Sunday, October 31, 2010

!ncredible !ndia














If I didn't actually dread India at least I was hesitant or reluctant about visiting... (a few days that I would 'get through' ). And now, perhaps India is the country that I would most eagerly come back to. India's culture is more complex than I can possibly understand after just 6 days, and perhaps that would also be true after 6 weeks or 6 months. India is a culture of contrasts in it's beauty and filth, modernity and 5000-year history, and cultural richness in the midst of abject poverty. !ndia is !intense and !ncredible.







!ndia: Shrines, temples, people, smiles, smells, people playing card games sitting on the dirt, people living in tents on the beach, people sleeping on the sidewalks, people begging for food or money, 'touts' aggressively pushing their wares, water you cannot drink, food you cannot eat, the smell of sewage, auto rickshaws careening through traffic, bicycle rickshaws (even more precariously peddling through fast traffic), bargaining merchants, bright colors, stares, ancient stories and mythologies from the Hindu and the Muslems, beautiful women in brightly colored saris, people shouting, deep spirituality,..... and more!


























The memorial for Mahatma Ghandi is an inspirational and reverential park space in the middle of Delhi. Delhi, as the capital of India, is surprisingly clean and green and spacious, not unlike Washington, D.C. with it's large governmental and consular buildings, palaces and colonial bungalows, museums, and broad tree-lined avenues.

Agra and the Taj Mahol


A visit to the Agra fort was interesting and afforded the first glimpse down the river of the Taj Mahol.



Question: Is the Taj Mahol such a big deal? Answer: YES it is breath-takingly beautiful, serene, perfectly proportioned, and ethereal, ... and all of this despite the thousands of visitors there. See all those tiny little people along the veranda level? As much as I have studied and
viewed photos of the Taj, it still took my breath away the first moment I viewed it from the grounds.






Varanasi and the Ganges River



Nickolai, a Russian-born Ukranian student and I felt calm and confident in our rickshaw .... before we began the hair-raising, no-apparent-rules-of-the-road ride to the river, with blaring horns everywhere, and white knuckles on my hands, all the while holding on tight!








Every evening the Hindus celebrate Aarti at the main ghats of the river Ganges. Respectful pilgrims and tourists gather, clap to the drums, appreciate the incense, and give thanksgiving for another day.































Wake up call at 4:15 a.m., depart hotel 5:00 a.m., walk 1+/- miles to the river, take boats out into the river to observe sunrise on the holy Ganges River at Varanasi. Mourners for the people who will be burned have their heads shaved by the riverside barbers.
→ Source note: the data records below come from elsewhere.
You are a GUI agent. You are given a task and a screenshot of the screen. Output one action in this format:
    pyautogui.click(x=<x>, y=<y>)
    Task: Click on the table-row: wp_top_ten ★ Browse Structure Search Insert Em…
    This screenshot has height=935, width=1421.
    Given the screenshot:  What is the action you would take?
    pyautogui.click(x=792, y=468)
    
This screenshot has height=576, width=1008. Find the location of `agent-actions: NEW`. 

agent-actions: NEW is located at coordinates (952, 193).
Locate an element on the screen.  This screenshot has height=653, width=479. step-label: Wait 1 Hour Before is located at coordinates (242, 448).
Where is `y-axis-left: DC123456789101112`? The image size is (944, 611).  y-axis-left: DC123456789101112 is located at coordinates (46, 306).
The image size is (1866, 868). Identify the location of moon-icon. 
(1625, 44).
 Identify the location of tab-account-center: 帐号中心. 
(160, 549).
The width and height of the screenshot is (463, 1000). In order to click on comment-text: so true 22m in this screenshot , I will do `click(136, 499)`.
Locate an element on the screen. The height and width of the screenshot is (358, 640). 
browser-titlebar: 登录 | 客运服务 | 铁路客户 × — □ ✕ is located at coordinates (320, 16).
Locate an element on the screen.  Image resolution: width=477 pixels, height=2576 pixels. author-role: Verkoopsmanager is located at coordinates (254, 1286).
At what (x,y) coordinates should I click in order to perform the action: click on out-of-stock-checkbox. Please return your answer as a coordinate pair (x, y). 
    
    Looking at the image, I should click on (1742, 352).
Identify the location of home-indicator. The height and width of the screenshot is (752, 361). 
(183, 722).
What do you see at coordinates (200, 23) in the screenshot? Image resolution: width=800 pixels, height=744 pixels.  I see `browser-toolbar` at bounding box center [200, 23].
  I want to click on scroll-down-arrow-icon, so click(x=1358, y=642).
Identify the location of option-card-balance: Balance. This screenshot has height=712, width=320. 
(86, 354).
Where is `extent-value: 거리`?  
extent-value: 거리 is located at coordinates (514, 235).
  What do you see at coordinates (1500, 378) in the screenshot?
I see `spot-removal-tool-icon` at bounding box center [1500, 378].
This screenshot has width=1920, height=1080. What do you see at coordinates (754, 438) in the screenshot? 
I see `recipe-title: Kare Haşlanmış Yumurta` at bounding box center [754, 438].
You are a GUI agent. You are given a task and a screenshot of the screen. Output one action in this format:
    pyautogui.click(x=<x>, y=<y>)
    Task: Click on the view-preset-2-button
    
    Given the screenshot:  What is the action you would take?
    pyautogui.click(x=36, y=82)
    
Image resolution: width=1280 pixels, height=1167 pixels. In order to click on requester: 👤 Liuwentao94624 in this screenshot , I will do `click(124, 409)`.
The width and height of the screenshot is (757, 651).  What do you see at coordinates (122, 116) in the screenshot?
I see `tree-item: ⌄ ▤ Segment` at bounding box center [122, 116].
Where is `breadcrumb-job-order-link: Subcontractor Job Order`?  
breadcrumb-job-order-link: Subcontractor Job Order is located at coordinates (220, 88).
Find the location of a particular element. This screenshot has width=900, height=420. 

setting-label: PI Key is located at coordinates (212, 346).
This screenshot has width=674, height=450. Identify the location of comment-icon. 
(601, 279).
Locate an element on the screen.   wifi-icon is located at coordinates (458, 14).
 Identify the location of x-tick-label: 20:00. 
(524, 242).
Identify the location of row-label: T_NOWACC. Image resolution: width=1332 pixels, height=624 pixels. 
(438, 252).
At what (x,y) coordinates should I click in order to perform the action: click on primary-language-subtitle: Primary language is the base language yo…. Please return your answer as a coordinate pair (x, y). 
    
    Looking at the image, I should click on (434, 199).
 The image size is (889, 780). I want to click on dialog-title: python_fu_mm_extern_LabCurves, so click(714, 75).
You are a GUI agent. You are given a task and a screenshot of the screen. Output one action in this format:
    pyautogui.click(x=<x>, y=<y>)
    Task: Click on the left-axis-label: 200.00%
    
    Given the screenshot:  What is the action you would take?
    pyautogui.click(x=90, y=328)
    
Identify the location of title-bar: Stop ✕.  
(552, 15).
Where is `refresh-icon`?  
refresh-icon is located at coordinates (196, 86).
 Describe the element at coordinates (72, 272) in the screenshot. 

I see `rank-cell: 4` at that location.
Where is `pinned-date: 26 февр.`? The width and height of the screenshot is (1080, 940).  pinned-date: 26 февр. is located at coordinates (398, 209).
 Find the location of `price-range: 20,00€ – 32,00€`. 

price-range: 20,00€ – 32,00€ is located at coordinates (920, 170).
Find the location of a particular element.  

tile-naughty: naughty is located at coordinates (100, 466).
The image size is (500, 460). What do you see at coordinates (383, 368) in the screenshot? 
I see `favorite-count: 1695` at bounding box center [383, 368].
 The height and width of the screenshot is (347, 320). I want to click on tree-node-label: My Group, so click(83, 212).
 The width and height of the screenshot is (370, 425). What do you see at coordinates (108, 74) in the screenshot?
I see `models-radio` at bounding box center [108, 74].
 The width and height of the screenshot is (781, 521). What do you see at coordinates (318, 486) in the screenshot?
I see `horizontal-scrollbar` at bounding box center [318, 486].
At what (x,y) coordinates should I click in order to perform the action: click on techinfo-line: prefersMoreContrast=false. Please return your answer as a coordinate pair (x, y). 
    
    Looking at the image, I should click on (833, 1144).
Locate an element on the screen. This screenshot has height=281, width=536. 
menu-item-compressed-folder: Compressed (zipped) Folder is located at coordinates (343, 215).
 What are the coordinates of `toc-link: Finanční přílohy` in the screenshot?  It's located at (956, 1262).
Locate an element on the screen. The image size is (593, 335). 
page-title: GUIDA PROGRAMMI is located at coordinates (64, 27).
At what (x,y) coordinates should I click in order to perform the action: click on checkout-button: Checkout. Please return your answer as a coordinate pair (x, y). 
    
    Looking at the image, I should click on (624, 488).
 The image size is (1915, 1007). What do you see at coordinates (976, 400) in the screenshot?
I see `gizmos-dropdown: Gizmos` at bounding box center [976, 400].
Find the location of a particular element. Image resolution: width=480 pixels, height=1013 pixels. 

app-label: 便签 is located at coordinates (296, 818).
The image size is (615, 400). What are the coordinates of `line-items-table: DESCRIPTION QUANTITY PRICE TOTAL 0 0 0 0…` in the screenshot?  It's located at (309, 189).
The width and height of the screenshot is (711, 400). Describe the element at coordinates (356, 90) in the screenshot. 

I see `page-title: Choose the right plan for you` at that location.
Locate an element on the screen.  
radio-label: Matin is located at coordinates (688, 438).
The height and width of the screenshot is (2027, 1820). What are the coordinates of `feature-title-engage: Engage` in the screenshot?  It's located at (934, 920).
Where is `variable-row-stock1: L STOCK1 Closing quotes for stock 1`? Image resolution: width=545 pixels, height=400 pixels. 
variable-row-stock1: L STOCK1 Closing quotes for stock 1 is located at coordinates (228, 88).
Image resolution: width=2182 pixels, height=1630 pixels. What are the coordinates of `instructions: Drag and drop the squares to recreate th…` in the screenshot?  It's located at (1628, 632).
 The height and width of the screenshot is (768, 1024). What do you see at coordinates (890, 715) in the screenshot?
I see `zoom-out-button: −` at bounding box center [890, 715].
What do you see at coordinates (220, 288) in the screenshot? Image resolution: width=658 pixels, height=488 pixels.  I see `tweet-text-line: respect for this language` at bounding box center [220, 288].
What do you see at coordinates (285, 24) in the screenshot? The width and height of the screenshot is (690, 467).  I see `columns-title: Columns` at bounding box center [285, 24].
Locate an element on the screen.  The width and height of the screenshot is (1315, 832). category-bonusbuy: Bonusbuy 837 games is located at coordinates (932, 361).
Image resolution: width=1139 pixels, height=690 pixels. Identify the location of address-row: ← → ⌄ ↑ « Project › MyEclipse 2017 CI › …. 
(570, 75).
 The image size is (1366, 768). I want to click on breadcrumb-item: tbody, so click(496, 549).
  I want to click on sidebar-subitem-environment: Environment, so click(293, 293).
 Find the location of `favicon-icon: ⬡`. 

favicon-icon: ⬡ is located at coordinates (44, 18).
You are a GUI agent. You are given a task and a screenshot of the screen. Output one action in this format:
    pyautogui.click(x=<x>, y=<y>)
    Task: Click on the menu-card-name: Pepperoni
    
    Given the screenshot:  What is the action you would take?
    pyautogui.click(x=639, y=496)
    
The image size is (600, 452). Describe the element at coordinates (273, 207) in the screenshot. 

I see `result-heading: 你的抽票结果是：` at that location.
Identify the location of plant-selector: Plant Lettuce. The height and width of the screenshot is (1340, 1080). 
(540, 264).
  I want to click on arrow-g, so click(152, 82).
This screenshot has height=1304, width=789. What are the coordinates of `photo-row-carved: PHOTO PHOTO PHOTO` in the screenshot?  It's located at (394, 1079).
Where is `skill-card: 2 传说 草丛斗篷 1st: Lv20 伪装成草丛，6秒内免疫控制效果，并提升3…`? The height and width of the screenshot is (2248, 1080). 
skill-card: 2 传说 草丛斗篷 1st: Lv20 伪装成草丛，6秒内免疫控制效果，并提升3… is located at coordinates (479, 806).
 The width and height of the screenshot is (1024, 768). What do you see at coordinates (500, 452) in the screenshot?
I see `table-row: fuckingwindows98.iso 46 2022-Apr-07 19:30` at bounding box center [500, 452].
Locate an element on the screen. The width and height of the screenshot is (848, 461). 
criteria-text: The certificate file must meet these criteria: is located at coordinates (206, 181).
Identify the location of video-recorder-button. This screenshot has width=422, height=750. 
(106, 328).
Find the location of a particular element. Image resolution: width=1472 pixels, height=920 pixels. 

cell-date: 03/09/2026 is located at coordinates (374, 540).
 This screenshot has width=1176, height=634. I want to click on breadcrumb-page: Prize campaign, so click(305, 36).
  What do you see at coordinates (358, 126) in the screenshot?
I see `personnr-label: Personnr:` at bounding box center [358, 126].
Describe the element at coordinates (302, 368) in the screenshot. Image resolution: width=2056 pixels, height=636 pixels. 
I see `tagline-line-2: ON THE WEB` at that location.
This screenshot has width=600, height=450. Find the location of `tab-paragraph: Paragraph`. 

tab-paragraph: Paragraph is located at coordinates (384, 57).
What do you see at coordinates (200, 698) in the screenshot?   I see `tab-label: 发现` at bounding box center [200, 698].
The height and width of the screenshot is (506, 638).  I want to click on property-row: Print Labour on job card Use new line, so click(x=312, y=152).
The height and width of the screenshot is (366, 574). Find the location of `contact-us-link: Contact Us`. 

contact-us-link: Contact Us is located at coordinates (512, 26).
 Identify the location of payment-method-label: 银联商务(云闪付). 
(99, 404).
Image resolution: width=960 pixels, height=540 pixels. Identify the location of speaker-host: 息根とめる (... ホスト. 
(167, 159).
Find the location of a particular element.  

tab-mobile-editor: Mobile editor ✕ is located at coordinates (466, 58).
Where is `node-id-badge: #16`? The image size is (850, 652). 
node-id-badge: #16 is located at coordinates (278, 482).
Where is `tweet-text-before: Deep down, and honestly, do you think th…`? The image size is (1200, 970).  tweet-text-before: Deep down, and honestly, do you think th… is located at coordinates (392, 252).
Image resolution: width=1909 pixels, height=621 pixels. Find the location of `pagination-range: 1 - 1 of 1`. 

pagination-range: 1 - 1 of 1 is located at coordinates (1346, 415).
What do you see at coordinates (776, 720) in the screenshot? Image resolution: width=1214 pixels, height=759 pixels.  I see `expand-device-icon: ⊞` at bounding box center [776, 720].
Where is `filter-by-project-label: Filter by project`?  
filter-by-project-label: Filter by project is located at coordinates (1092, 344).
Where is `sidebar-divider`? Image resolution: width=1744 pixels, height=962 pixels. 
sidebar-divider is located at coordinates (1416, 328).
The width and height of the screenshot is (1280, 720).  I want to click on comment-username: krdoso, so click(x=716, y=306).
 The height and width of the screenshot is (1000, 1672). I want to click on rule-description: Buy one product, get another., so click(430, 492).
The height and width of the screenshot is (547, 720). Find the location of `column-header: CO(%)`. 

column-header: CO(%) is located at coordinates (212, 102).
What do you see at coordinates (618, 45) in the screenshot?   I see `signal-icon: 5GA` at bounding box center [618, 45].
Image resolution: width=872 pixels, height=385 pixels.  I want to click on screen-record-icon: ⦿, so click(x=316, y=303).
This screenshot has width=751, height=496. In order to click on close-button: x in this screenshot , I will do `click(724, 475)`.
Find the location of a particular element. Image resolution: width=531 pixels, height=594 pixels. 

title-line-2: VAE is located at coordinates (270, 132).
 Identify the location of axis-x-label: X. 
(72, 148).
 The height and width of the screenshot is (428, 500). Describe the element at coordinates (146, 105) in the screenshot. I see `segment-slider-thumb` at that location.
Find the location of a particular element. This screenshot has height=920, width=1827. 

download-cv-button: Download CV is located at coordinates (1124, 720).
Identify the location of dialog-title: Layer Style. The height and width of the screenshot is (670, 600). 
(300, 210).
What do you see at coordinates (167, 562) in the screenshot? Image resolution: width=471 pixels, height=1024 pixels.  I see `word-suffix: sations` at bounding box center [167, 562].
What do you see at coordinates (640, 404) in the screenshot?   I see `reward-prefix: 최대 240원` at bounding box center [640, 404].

The Ganges is a river of cleansing: Hindu pilgrims and Varanasi locals bathe daily at the ghats of the holy river Ganges. Women are clothed while men strip to brief body wraps. The bathing is accompanied by yoga, prayers and rituals, and prayer candles. Visitors to Varanasi arrive pre-dawn and observe the morning rituals from broad boats, marveling that the ritual bathers dip themselves in what appears to be unclean water! Enterprising Indians sell trinkets and vessels for the Ganges water from their "Ganges Walmart" boats. Meanwhile the dhobi-wallahs wash (white!) clothing by beating the fabric on stones along the muddy banks of the river. The Varanasi experience is moving and awesome, yet somehow incomprehensible.




Daily, more than 300 cremations are performed along the holy Ganges using the eternal flame which is 'owned' by the Raj Dhom (the Dhom is the watchman, who is breaking apart the bones using a bamboo pole and watching for gold, which he may keep). Ashes and unburned bones are pushed into the river.
The Hindus believe that cremation at Varanasi on the Ganges guarantees ascension into heaven, by-passing the eternal cycle of birth and re-birth.